We’ve posted before about what happens when things go wrong on GOV.UK, and how we classify and prioritise incidents.
What happened
A foreign travel advice alert, published on 13 December 2018, was delayed in being emailed to a number of subscribers.
What the users saw
4,300 of the 16,654 subscribers to travel advice alerts for Philippines did not receive an email after the content was changed on 13 December 2018 at 11:45am. The email would have been received some time later, but before 1:43pm.
Cause of the problem
GOV.UK use GOV.UK Notify to send the email alerts. As part of the request, we are required to provide a current timestamp in the request’s authorisation header.
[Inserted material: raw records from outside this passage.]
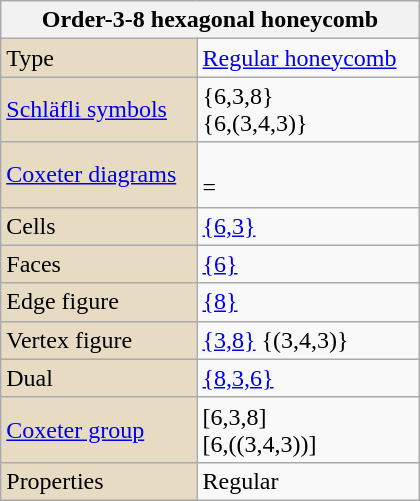
[6,3,8][6,((3,4,3))] (308, 430)
Dual (99, 378)
{6} (308, 264)
Coxeter group (99, 430)
Vertex figure (99, 340)
Coxeter diagrams (99, 174)
{3,8} {(3,4,3)} (308, 340)
Type (99, 58)
Order-3-8 hexagonal honeycomb (210, 20)
Edge figure (99, 302)
Cells (99, 226)
Faces (99, 264)
{6,3} (308, 226)
Schläfli symbols (99, 110)
= (308, 174)
Properties (99, 481)
{8} (308, 302)
{8,3,6} (308, 378)
Regular honeycomb (308, 58)
{6,3,8}{6,(3,4,3)} (308, 110)
Regular (308, 481)
Capture the cell that displays the provided text and extract its (X, Y) central coordinate. 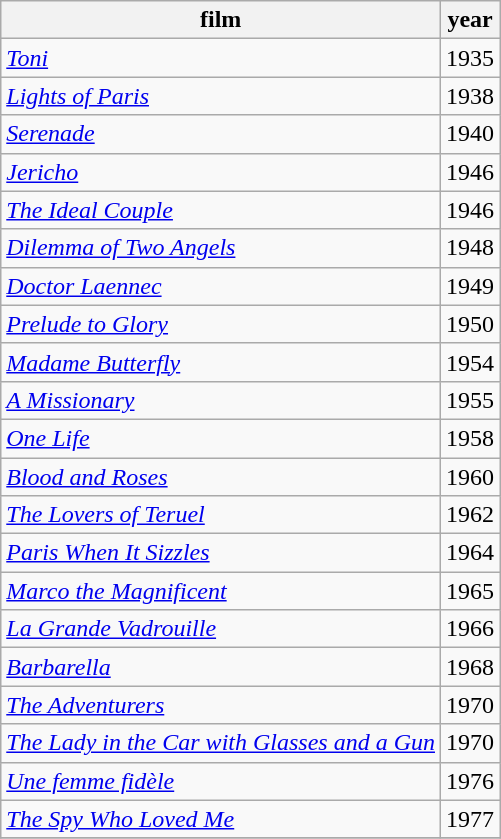
Paris When It Sizzles (221, 553)
1949 (470, 286)
The Lovers of Teruel (221, 515)
1964 (470, 553)
1940 (470, 134)
1977 (470, 819)
1966 (470, 629)
Madame Butterfly (221, 362)
The Spy Who Loved Me (221, 819)
1962 (470, 515)
Barbarella (221, 667)
The Adventurers (221, 705)
Serenade (221, 134)
1955 (470, 400)
Une femme fidèle (221, 781)
1968 (470, 667)
Blood and Roses (221, 477)
1960 (470, 477)
year (470, 20)
Toni (221, 58)
Prelude to Glory (221, 324)
1965 (470, 591)
1938 (470, 96)
1935 (470, 58)
film (221, 20)
1954 (470, 362)
1950 (470, 324)
One Life (221, 438)
1958 (470, 438)
The Lady in the Car with Glasses and a Gun (221, 743)
The Ideal Couple (221, 210)
A Missionary (221, 400)
Marco the Magnificent (221, 591)
1948 (470, 248)
Doctor Laennec (221, 286)
1976 (470, 781)
La Grande Vadrouille (221, 629)
Lights of Paris (221, 96)
Dilemma of Two Angels (221, 248)
Jericho (221, 172)
Return [X, Y] of the center of cell containing provided text 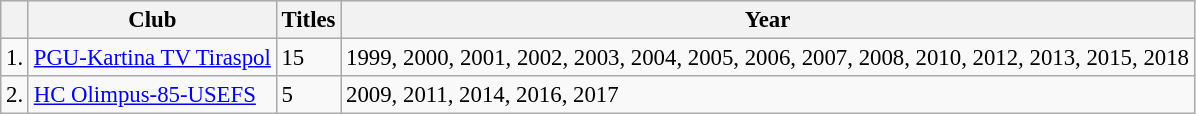
Titles [308, 20]
2. [15, 95]
HC Olimpus-85-USEFS [152, 95]
15 [308, 58]
2009, 2011, 2014, 2016, 2017 [768, 95]
1. [15, 58]
Club [152, 20]
5 [308, 95]
Year [768, 20]
1999, 2000, 2001, 2002, 2003, 2004, 2005, 2006, 2007, 2008, 2010, 2012, 2013, 2015, 2018 [768, 58]
PGU-Kartina TV Tiraspol [152, 58]
Output the (x, y) coordinate of the center of the cell containing the given text.  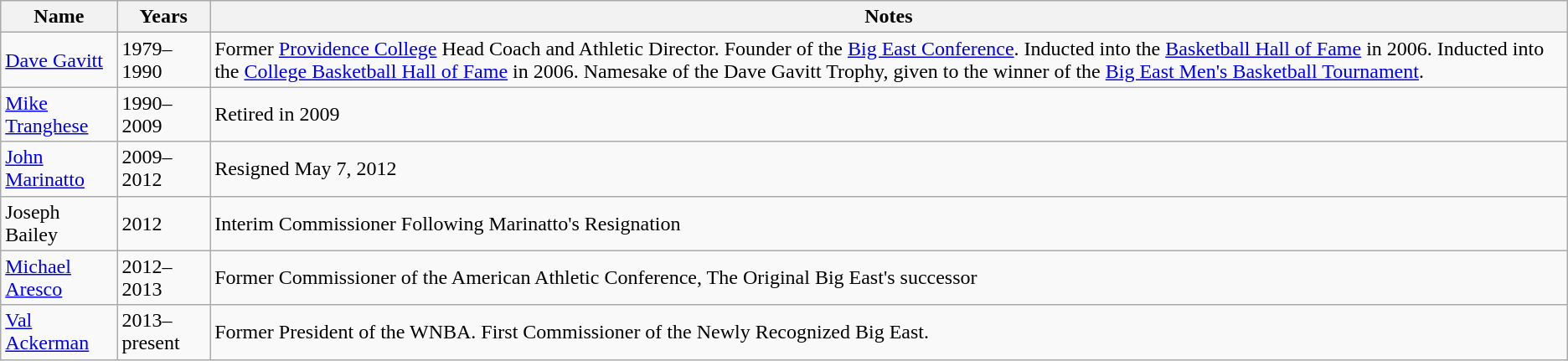
2012 (164, 223)
Dave Gavitt (59, 60)
Resigned May 7, 2012 (890, 169)
Years (164, 17)
Val Ackerman (59, 332)
Name (59, 17)
2012–2013 (164, 278)
Interim Commissioner Following Marinatto's Resignation (890, 223)
Former Commissioner of the American Athletic Conference, The Original Big East's successor (890, 278)
1990–2009 (164, 114)
2009–2012 (164, 169)
Michael Aresco (59, 278)
1979–1990 (164, 60)
Notes (890, 17)
Mike Tranghese (59, 114)
Former President of the WNBA. First Commissioner of the Newly Recognized Big East. (890, 332)
Retired in 2009 (890, 114)
2013–present (164, 332)
Joseph Bailey (59, 223)
John Marinatto (59, 169)
Scan for the cell matching the given text and deliver its [X, Y] coordinate at center. 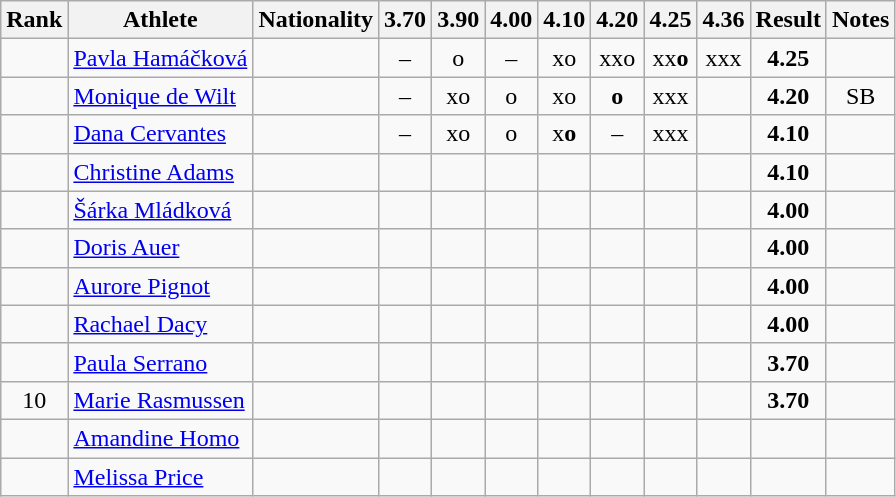
Rank [34, 20]
Athlete [160, 20]
Monique de Wilt [160, 96]
Aurore Pignot [160, 286]
4.36 [724, 20]
Christine Adams [160, 172]
Marie Rasmussen [160, 400]
Pavla Hamáčková [160, 58]
Doris Auer [160, 248]
Dana Cervantes [160, 134]
Rachael Dacy [160, 324]
Šárka Mládková [160, 210]
Melissa Price [160, 477]
Result [788, 20]
10 [34, 400]
Notes [860, 20]
Amandine Homo [160, 438]
Nationality [316, 20]
3.90 [458, 20]
SB [860, 96]
Paula Serrano [160, 362]
From the cell containing the given text, extract its center point as (x, y) coordinate. 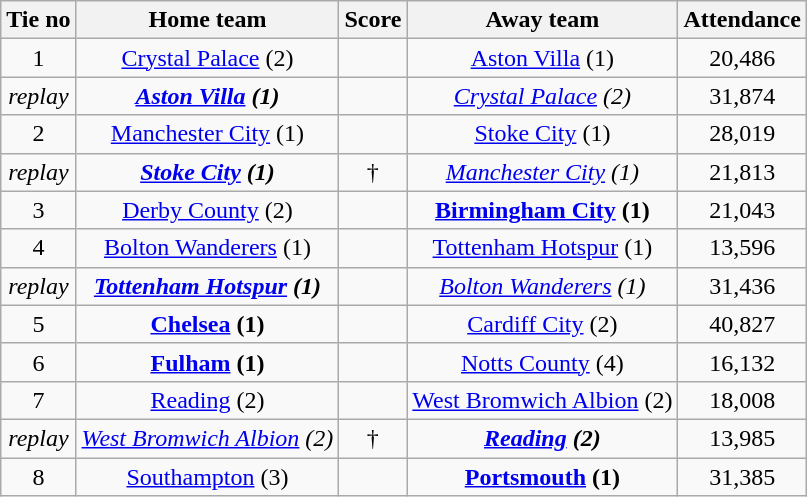
13,985 (742, 438)
6 (38, 362)
Attendance (742, 20)
Fulham (1) (208, 362)
Away team (542, 20)
Score (373, 20)
21,813 (742, 172)
13,596 (742, 248)
8 (38, 477)
Southampton (3) (208, 477)
7 (38, 400)
4 (38, 248)
Birmingham City (1) (542, 210)
3 (38, 210)
28,019 (742, 134)
Cardiff City (2) (542, 324)
18,008 (742, 400)
2 (38, 134)
Tie no (38, 20)
31,385 (742, 477)
21,043 (742, 210)
31,436 (742, 286)
20,486 (742, 58)
5 (38, 324)
1 (38, 58)
Chelsea (1) (208, 324)
Derby County (2) (208, 210)
31,874 (742, 96)
Home team (208, 20)
Notts County (4) (542, 362)
16,132 (742, 362)
Portsmouth (1) (542, 477)
40,827 (742, 324)
Determine the [x, y] coordinate at the center of the cell enclosing the given text.  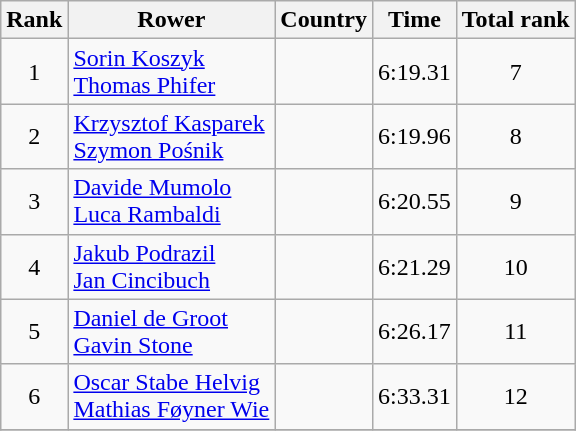
6:33.31 [415, 396]
9 [516, 202]
3 [34, 202]
11 [516, 332]
6:20.55 [415, 202]
Time [415, 20]
10 [516, 266]
Krzysztof KasparekSzymon Pośnik [172, 136]
Rank [34, 20]
2 [34, 136]
Country [324, 20]
Rower [172, 20]
Davide MumoloLuca Rambaldi [172, 202]
5 [34, 332]
6 [34, 396]
8 [516, 136]
4 [34, 266]
Daniel de GrootGavin Stone [172, 332]
7 [516, 72]
Oscar Stabe HelvigMathias Føyner Wie [172, 396]
6:21.29 [415, 266]
6:19.31 [415, 72]
6:19.96 [415, 136]
1 [34, 72]
6:26.17 [415, 332]
Total rank [516, 20]
Sorin KoszykThomas Phifer [172, 72]
12 [516, 396]
Jakub PodrazilJan Cincibuch [172, 266]
Locate the cell with the specified text and output its (x, y) center coordinate. 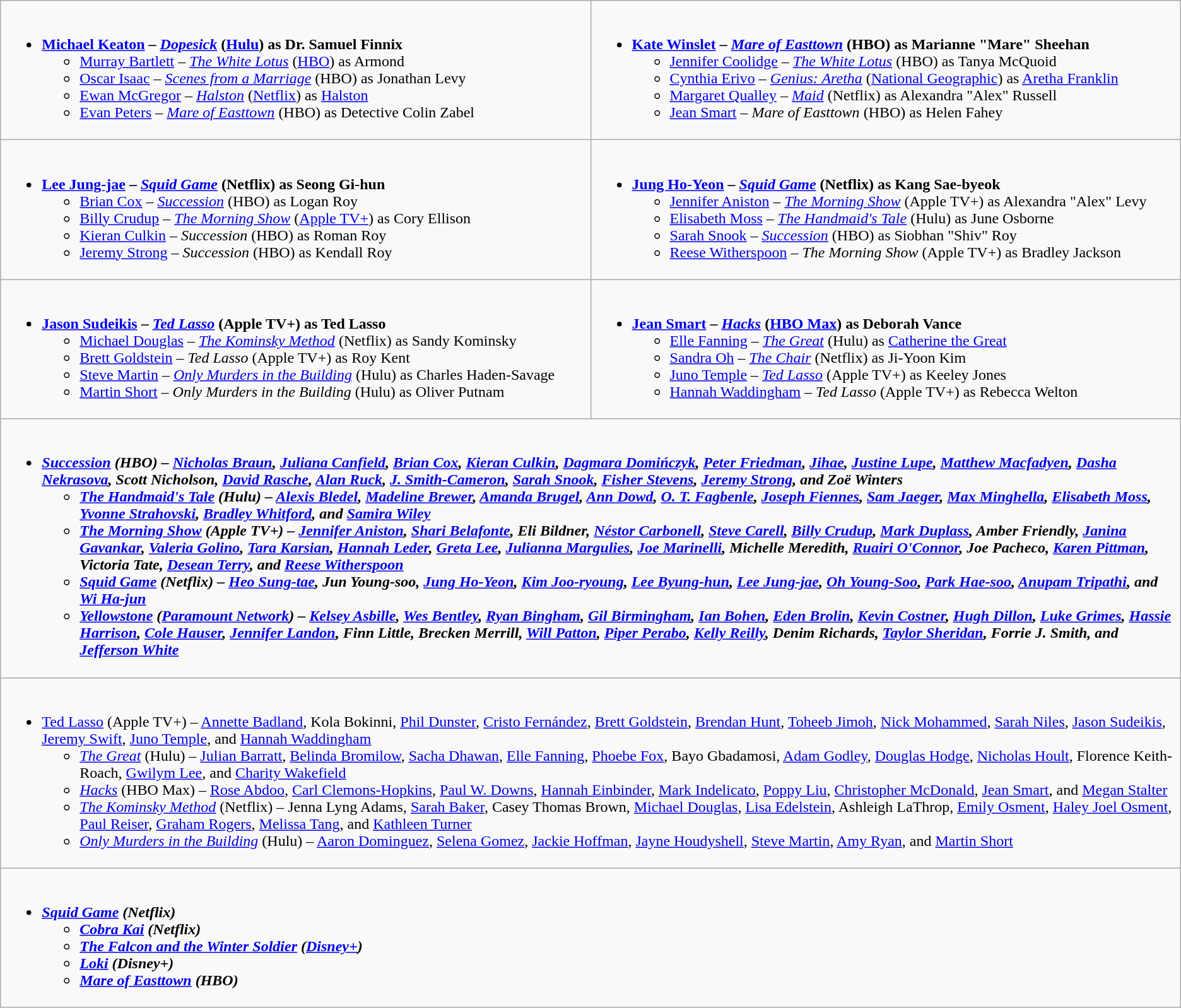
Squid Game (Netflix)Cobra Kai (Netflix)The Falcon and the Winter Soldier (Disney+)Loki (Disney+)Mare of Easttown (HBO) (590, 937)
Pinpoint the cell where the given text exists, returning its (X, Y) midpoint coordinate. 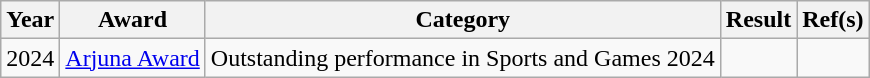
Outstanding performance in Sports and Games 2024 (462, 58)
2024 (30, 58)
Award (133, 20)
Year (30, 20)
Result (758, 20)
Ref(s) (833, 20)
Category (462, 20)
Arjuna Award (133, 58)
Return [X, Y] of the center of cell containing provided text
Errors returned by GOV.UK Notify showed some of our requests contained an incorrect timestamp. The system clock on one of the email alert machines was out of sync therefore the requests were rejected by GOV.UK Notify.
How we responded
Before the travel advice was published, we had already observed a large number of alerts regarding errors in the sending of other email alerts to subscribers and were already investigating the issue. Approximately one third of email alerts were not being sent. We investigated the issue and discovered the cause.
Once the time was brought back into sync manually, the unsent travel advice emails were re-sent at 1:12pm.
Steps taken to prevent this happening again
We are reviewing the monitoring and alerting of clock time drift on our email alert machines. Additionally, we’ve improved the logging of email alert send errors, to speed up the investigation of any future email alert sending issues.